GIVEN REQUEST: Please select every line in the records below that contains the string "шины", and copy each one. Case counts.

DATA TO PROCESS:
————

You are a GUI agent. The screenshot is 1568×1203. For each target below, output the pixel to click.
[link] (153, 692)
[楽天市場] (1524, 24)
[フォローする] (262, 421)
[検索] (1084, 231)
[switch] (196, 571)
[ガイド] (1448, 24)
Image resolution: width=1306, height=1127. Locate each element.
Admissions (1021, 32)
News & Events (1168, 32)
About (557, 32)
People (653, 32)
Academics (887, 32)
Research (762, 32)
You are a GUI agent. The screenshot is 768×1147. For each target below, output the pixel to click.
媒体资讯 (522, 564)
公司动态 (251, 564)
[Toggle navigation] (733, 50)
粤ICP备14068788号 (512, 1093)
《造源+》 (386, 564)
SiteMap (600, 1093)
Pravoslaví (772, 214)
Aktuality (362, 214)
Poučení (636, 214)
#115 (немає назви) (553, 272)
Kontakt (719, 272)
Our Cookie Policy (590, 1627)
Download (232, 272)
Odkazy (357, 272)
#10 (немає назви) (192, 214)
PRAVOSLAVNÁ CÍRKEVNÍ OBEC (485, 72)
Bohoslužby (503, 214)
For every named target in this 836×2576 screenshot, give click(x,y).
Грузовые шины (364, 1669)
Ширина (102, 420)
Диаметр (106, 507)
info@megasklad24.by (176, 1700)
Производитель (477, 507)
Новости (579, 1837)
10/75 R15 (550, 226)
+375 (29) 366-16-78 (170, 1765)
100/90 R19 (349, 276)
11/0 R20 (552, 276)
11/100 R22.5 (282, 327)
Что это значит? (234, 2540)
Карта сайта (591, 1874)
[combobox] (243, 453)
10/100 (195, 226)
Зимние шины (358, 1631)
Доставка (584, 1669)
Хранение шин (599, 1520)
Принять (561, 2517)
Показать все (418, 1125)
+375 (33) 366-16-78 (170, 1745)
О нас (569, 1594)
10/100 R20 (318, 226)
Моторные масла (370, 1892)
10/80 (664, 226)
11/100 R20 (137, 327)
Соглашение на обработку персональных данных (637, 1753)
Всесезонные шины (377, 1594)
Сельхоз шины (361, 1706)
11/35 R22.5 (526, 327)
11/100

————

FINAL RESULT:
Грузовые шины (364, 1669)
Зимние шины (358, 1631)
Всесезонные шины (377, 1594)
Сельхоз шины (361, 1706)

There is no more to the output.